Prep, Curtis Sittenfeld

Special Topics in Calamity Physics, Marisha Pessl

I Capture the Castle, Dodie Smith

A Girl Named Zippy, Haven Kimmel

Anything by Gillian Flynn

Anything by Tana French

The Patron Saint of Liars, Ann Patchett

Juliet, Naked, Nick Hornby

The Disreputable History of Frankie Landau Banks, E. Lockhart

The Sisters Brothers, Patrick DeWitt

  • I finally finished The People in the Trees, and my thoughts on it are coming soon, but can I just say that Norton Perina is truly despicable but brilliantly written? The crazy thing is, he’s despicable for so many reasons besides the most obvious, which is not made entirely, gut-wrenchingly clear until the last few pages of the book. That said, the novel is fantastic.

The Rise & Fall of Great Powers Cover

  • I am also almost finished with Tom Rachman’s The Rise & Fall of Great Powers, which will be published next Tuesday. It’s a much, much different novel than The Imperfectionists, which I loved (and I think many of you did, too). Anyway, that’s all I am going to say about it for now. I am planning to finish it and compose my thoughts this weekend, so you’ll just have to wait!
  • So what do we all think about the great battle between Stephen Colbert and Amazon? This is a tough one for customers, I think. I’ve been very happy with Kindle, I own a lot of Kindle content (although I no longer own a Kindle; I use the app on my Nexus 7 tablet), and I am not sure now if I want to try to switch to Nook or Google Books or some other e-reader. That said, I realize I read a lot of authors who are published by Hachette, and I also believe in voting with my dollar, so I did purchase a copy of Edan Lepucki’s California at Powells (where I’ve been a long-standing online customer and which I feature regularly in my links, although I am not affiliated with them in any way).
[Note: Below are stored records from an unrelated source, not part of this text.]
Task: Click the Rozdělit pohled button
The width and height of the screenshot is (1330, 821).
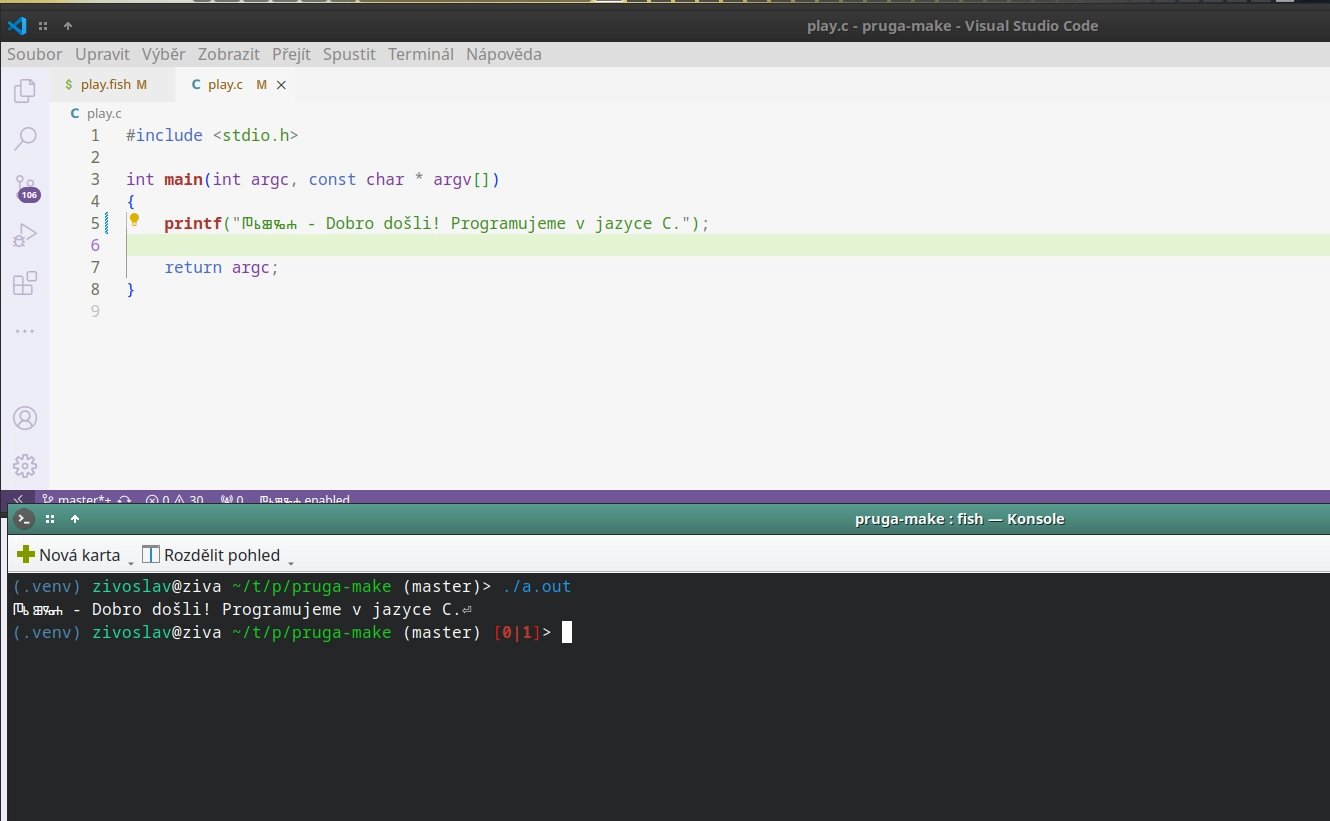Action: tap(211, 555)
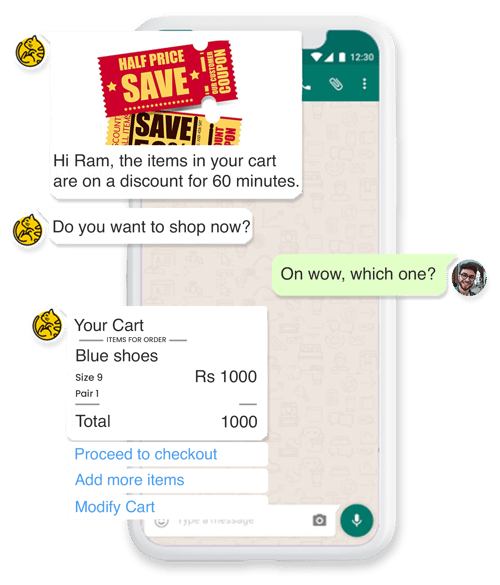500x585 pixels.
Task: Click the paperclip attachment icon
Action: [x=336, y=84]
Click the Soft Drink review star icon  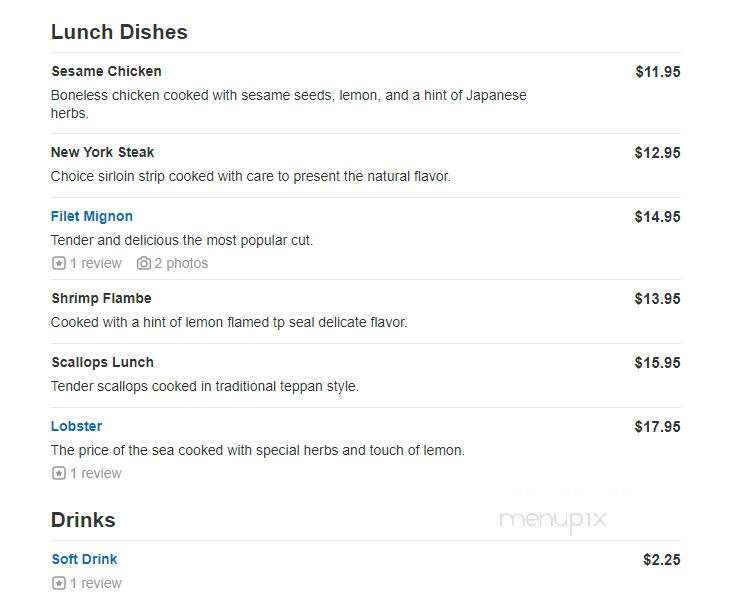58,583
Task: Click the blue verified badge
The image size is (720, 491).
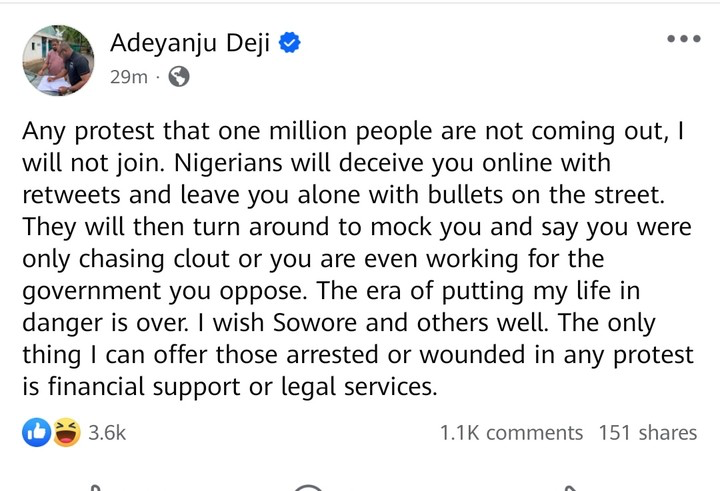Action: 290,43
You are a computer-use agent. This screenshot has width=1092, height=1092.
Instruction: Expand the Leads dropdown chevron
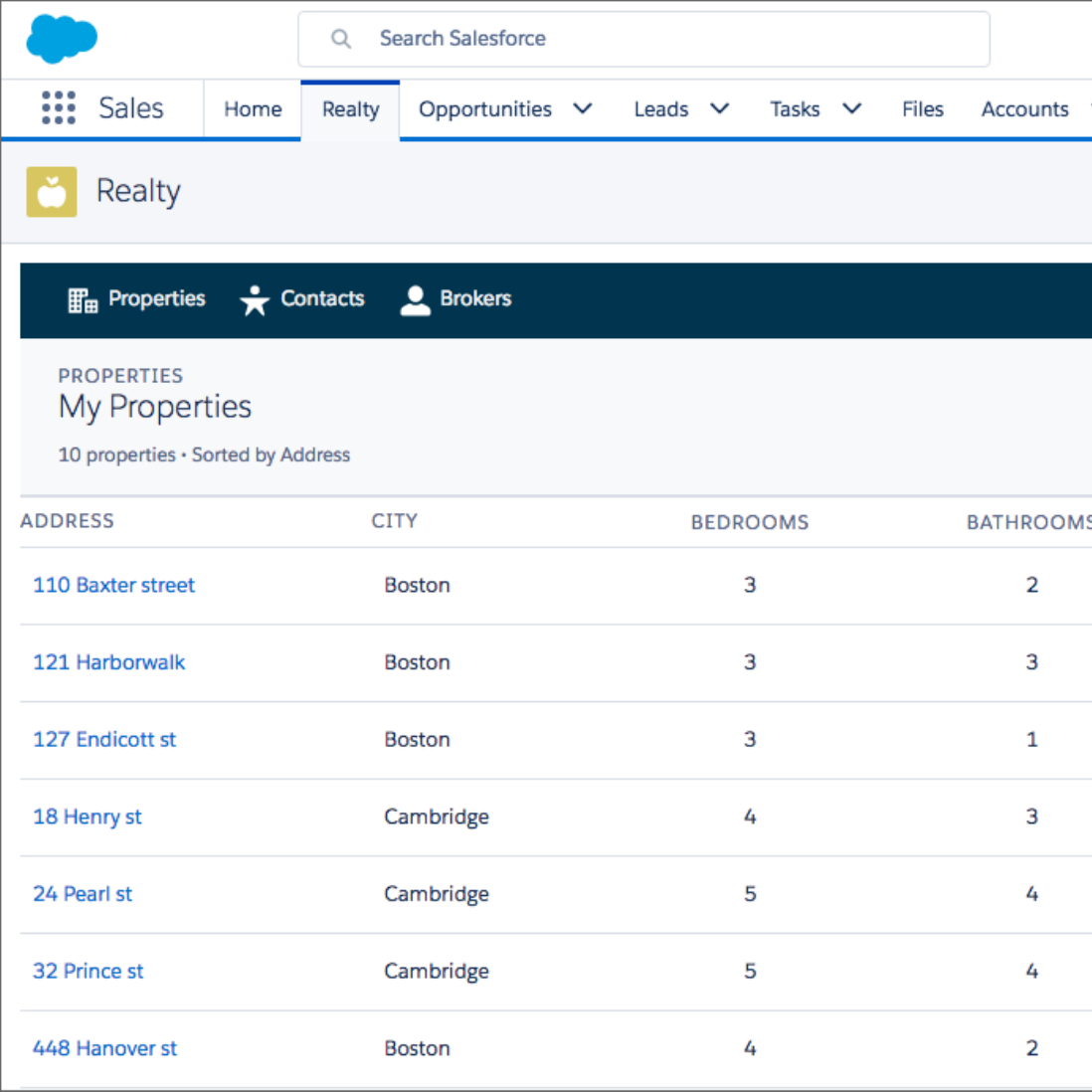coord(720,108)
The novel was not on my radar until all this happened, but even if I don’t end up loving it I believe it was money well-spent.

California Cover

  • Even before all this Amazon nonsense (and by “nonsense” I mean Amazon acting like a jackass), I have been wanting to move my reading wishlist over to Pinterest so you all can see the madness for yourselves. (And remove old pins from Amazon…ongoing effort.)  Our own wishlists may seem daunting, but other people’s are always fun (and sources for more items for the wishlist, of course).
  • So I guess some cranky woman posted an article on Slate telling adults they should be ashamed to read YA novels (nah, not linking to it). On the one hand, I will admit to being surprised at how many book blogs there are devoted to YA, which was not the case when I started this blog. Nothing wrong with that, except perhaps for a startling lack of diversity in books at times. To be fair, I have the same complaint about literary fiction blogs that all seem to be reviewing the most recent releases only. That said, I think good writing is good writing, whether it’s YA or sci-fi or literary fiction. Plenty of people read poorly written “adult” fiction.
  • This weekend I’ll be picking up The Fever by Megan Abbott, and then after that I am not sure! If I believed I were capable of finishing more than three books in a month I would totally join Cathy’s 20 Books of Summer Challenge at 746 Books. I may put together a list just for the heck of it.

 

Okay, that’s it! Happy Friday and have a great weekend!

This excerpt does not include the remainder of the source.